Jak się okazało organizacja wyprawy była rawie idealna. Mapy dostali, liny się znalazły, a nowiuteńkie plecaki pełne smakowitego jedzenia zapewniały błogą przyszłość. Do tego strawa w karczmie i samo zakwaterowanie nie pozostawiało żadnych wątpliwości o geście wielmożnych. Jeno wódki zabrakło, ale tą można było samemu skołować.
Cena nie była wygórowana. Zapłacił cztery sztuki srebra za półlitrową butelczynę, co w porównaniu z krasnoludzkimi trunkami nie było drogo. Mimo to dałby głowę, że gdzieś na rynku widział nawet po dwa srebrniki za połowę litra. Mamrocząc cicho o zdzierstwie karczmarza i nieuczciwym traktowaniu klienta usiadł przy jednym ze stolików i począł chłeptać powoli ciesząc się wieczorem.
Alkohol smakował paskudnie. Nawet najtańsze produkty brodatego ludu smakowały niczym ambrozja w porównaniu z tutejszym trunkiem. Jednak mordę krzywiło, a to było najważniejsze. Zadowolony z życia dał się porwać rozrywce.

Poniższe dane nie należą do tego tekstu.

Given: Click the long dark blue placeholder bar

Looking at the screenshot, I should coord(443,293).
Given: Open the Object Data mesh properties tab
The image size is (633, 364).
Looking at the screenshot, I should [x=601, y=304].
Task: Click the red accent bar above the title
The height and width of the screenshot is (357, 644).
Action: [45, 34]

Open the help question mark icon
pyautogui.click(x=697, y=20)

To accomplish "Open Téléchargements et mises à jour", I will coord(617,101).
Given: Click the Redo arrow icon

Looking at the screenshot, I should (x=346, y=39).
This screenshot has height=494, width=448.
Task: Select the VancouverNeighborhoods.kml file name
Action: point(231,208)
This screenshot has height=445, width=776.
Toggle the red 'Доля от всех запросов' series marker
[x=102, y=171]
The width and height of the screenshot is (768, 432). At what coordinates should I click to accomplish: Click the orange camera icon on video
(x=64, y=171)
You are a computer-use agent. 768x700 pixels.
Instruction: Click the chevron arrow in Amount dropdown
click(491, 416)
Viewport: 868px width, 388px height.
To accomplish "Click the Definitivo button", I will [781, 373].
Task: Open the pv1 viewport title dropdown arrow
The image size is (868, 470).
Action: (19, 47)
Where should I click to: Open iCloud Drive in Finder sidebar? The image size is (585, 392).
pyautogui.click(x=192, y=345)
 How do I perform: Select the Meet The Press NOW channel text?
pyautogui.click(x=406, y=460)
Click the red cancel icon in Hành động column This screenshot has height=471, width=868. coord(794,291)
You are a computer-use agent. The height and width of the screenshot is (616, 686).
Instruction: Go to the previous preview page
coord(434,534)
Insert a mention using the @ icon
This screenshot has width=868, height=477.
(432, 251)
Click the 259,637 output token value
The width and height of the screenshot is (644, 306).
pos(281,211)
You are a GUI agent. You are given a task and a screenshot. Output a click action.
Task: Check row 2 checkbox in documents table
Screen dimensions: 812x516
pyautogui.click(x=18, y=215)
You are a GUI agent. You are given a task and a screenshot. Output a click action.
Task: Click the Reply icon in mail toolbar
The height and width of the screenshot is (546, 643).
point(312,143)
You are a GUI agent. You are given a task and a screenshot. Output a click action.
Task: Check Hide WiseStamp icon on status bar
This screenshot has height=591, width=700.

Podróż była nieco uciążliwa dla niemłodego krasnoluda. Nie często podróżował w słońcu, otoczony takimi pustkami jak na powierzchni. Przywykł do klaustrofobicznych korytarzy i zamkniętych jaskiń. Ponoć starego drzewa się nie przesadza, toteż Durak marudził pod nosem w swym ojczystym języku. Po jakimś jednak czasie humor mu znów zaczął dopisywać. Możliwe, że była to sprawka zakamuflowanej butelczyny narodowego napoju. Zaczął nawet pospiewywać wesoło pod nosem.
- Złoto, złoto, złoto
Sialalala-la
Złoto, złoto, złoto
Sia-lalalalala.
Powitanie tutejszych ludzi nie było zaskoczeniem. Ot komitet miejscowych z szacunkiem i respektem powitał ich zgodnie z tradycjami. A, że Durak chamem i prostakiem nie był i gospodarzy szanował, w zgodzie ze zwyczajem odpowiedział jak każdy dobrze wychowany gość. - W rzyć mnie cmoknij! - Warcząc dobył swej broni i tarczę, po czym ruszył truchtem w stronę konnych.